Regression Practice Answers STA 3024 Spring, 1999 D. Meeter
In a set of 40 observations, the total SS was 5,000.
1. y was regressed on x1; the SSreg was 400. How many d.f. does SSreg have? 1 What is SSE? 4,600 How many d.f. does SSE have? 38 Is b 1 significantly different from zero? F = (400/1)/(4600/38) = 3.30, with 1, 38 d.f. p>0.05. No. What is your estimate of s 2 and how many d.f. does it have? s2 = 4600/38 = 121; 38 d.f.
2. Then y was regressed on x1 and x2, with x2 listed first. The SSE was 4,500; how many d.f. does it have? 37 What is your estimate of s 2 and how many d.f. does it have? s2 = 4500/37 = 121.6, 37 d.f. What is SSreg? 500 How many d.f.? 2 The program prints x2: 300
extra due to x1: 200
How many d.f. for the 300? 1 For the 200? 1 How can it be that the SS "due to" x1 is different?
If x1 and x2 are correlated, SS(x1) and SS(x1 after x2 in model) will be different.
Test the hypothesis that b 1 = 0 by
a) a partial F test; F = (200/1)/(4500/37) = 1.64, 1, 37 d.f. Do not reject.
b) a test which assumes that x1 was added last; This is the same test.
c) a test in which the complete model is x1 and x2 and the reduced model is just x2. Same!
(These are three ways of saying the same thing. The t ratios in Minitab, if squared, give the partial F ratios, so they accomplish the same test. What is the t ratio corresponding to the above test?) t = Ö 1.64 = 1.28, but it could be -1.28, depending on the sign of the regression coefficient.

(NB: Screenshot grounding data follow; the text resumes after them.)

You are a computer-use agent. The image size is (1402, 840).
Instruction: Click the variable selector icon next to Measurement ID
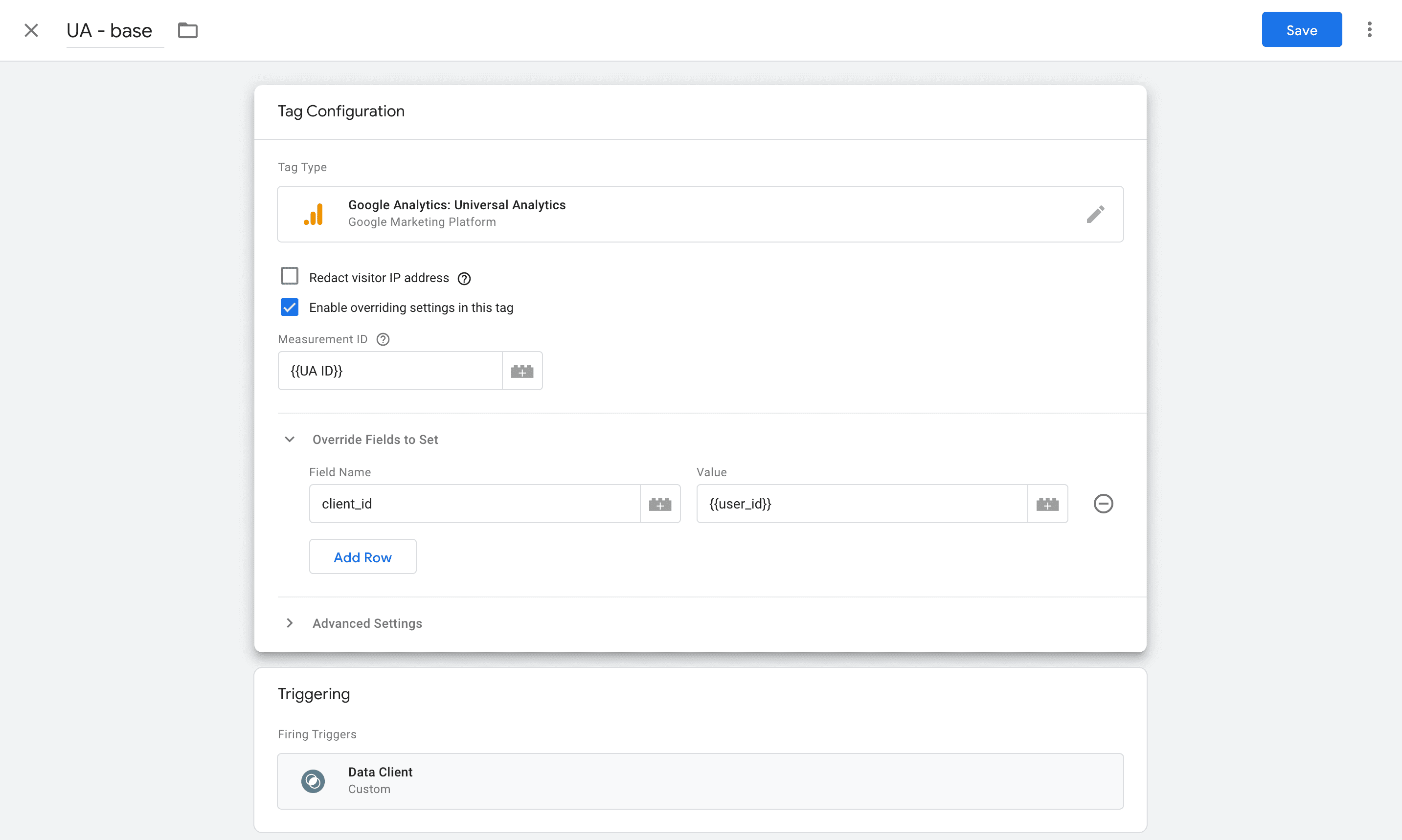pyautogui.click(x=521, y=370)
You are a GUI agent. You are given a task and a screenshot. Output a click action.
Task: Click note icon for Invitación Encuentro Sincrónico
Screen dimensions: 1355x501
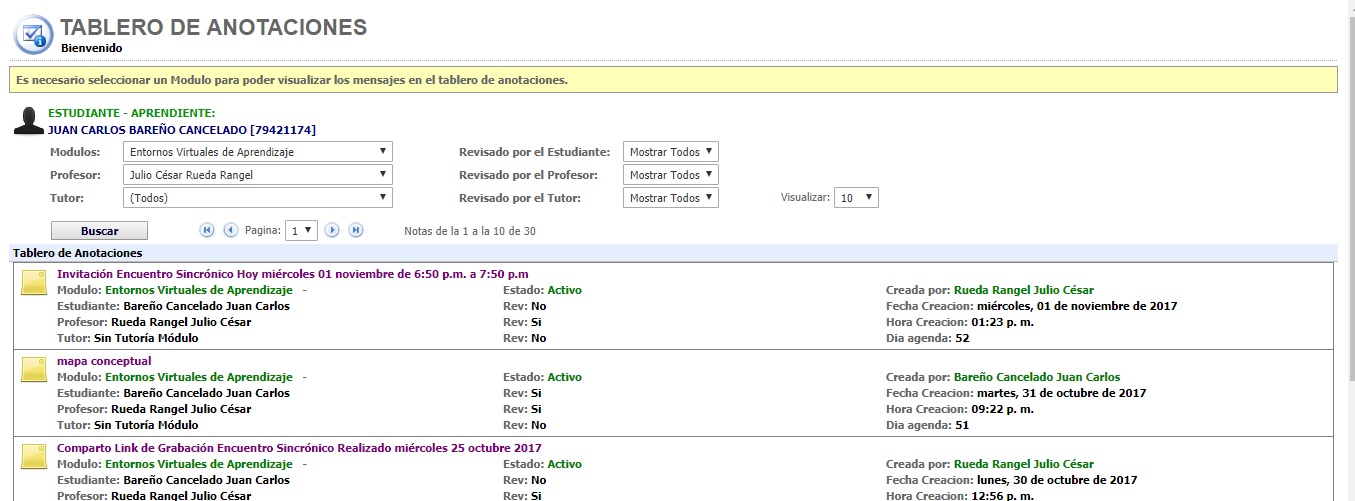coord(35,284)
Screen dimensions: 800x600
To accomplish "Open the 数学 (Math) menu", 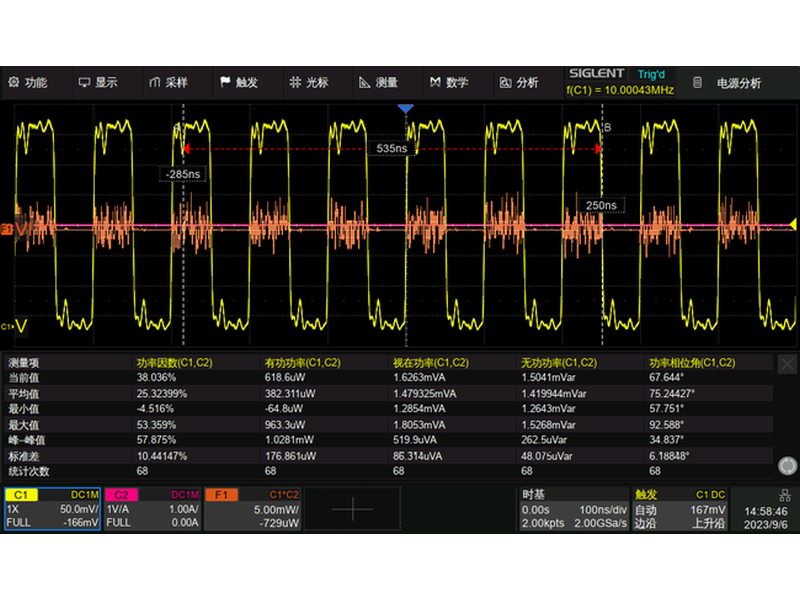I will [x=448, y=82].
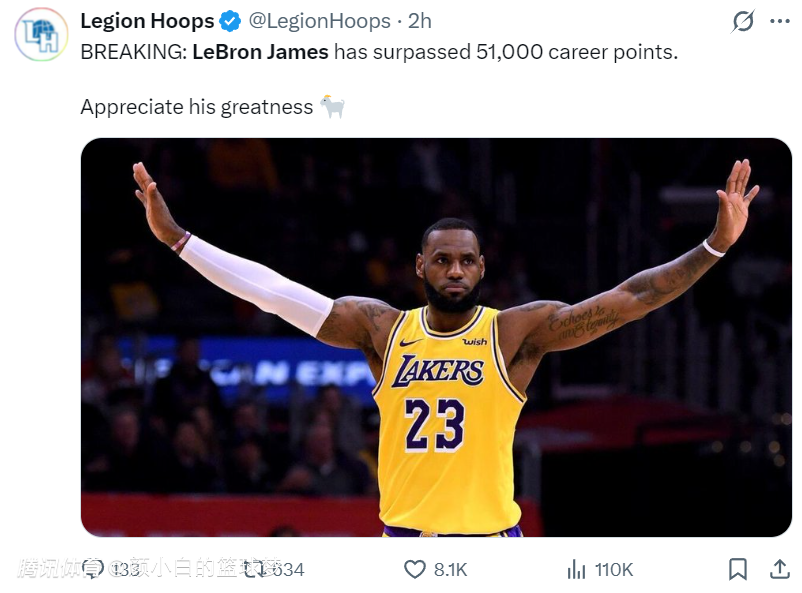This screenshot has width=802, height=593.
Task: Click the 110K views count
Action: 614,569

3. Then y was regressed on x1, x2, and x3, in that order. The result was
x1: 400
extra due to x2: 400
extra due to x3: 100
What is SSreg? 900 How many d.f.? 3 What is SSE? 4100 How many d.f.? 36 What is your estimate of s 2? 4100/36 = 113.9 How many d.f.? 36 Note that the SS for x1 is the same as in 1, because it was entered first in this three-predictor regression. What do you notice about the SS for x2 in this regression compared to the previous one? It got larger! This phenomenon is unusual but not impossible. Usually the SSreg for a variable gets smaller as other variables are entered into the model.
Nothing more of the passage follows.